**Données fournies**:
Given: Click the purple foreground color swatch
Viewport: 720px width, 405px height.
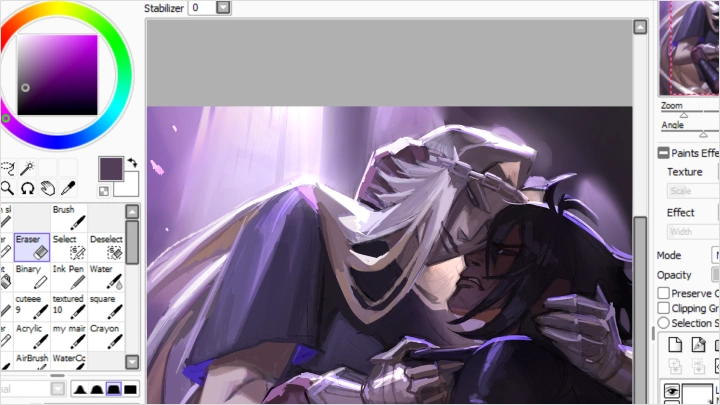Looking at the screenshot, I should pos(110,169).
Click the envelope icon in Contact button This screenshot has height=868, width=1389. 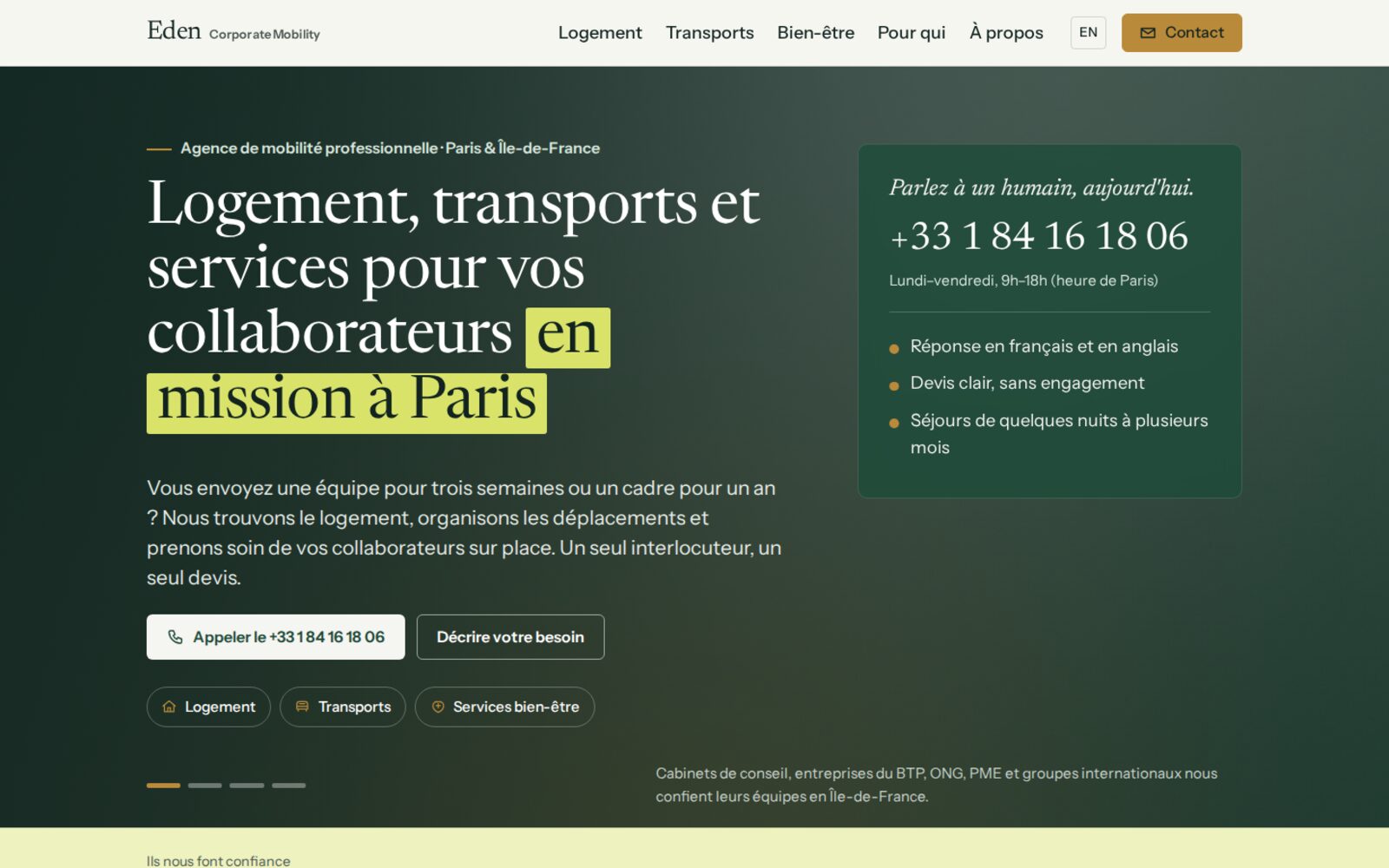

* * *

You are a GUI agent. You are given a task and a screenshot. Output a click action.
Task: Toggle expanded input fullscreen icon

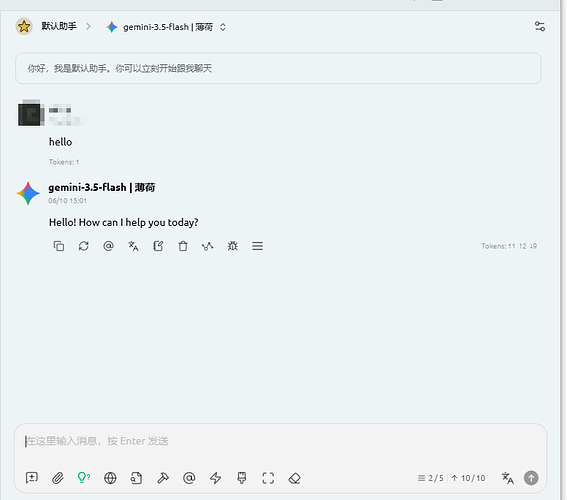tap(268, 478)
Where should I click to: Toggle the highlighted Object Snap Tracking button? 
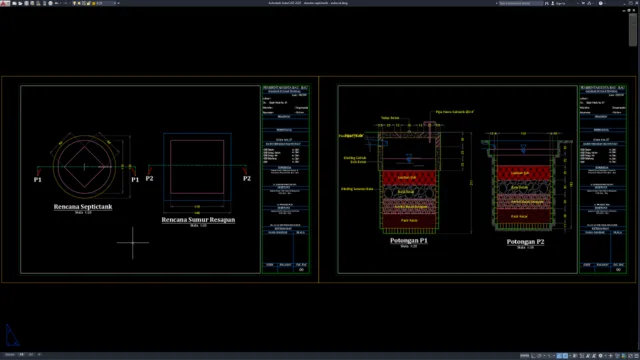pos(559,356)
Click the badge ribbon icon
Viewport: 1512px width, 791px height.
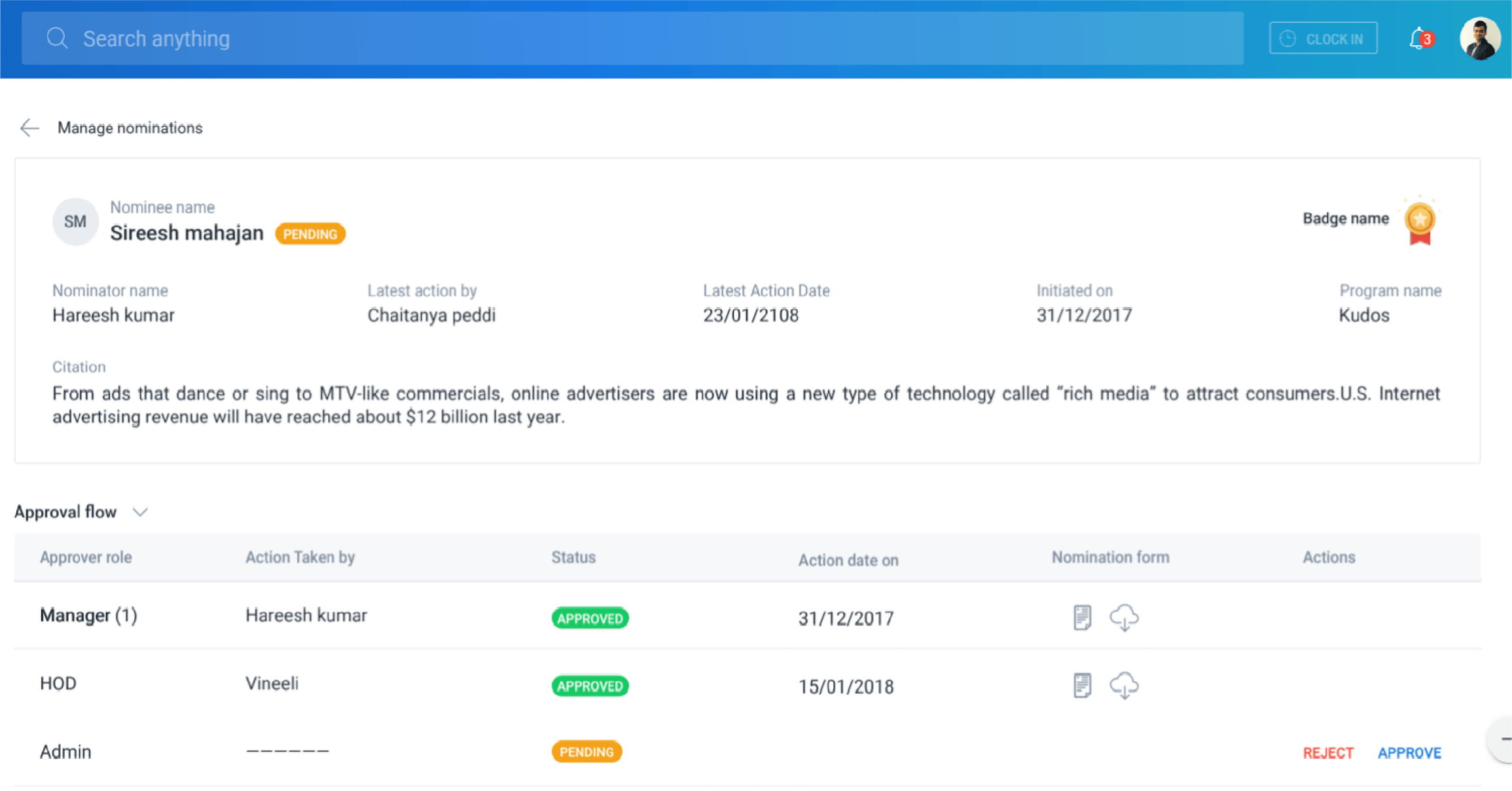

**Consigne**:
Recopiez mot pour mot tout le matériel, de la ligne contenant « Given: Click the » jusqu'à la ligne contenant « Click the envelope », ces deux lignes incluses. Laissez les images de côté dans votre réponse.

**Corrigé**:
Given: Click the purple foreground color swatch
Viewport: 720px width, 405px height.
Looking at the screenshot, I should pos(110,169).
Click the envelope icon in Contact button This screenshot has height=868, width=1389. 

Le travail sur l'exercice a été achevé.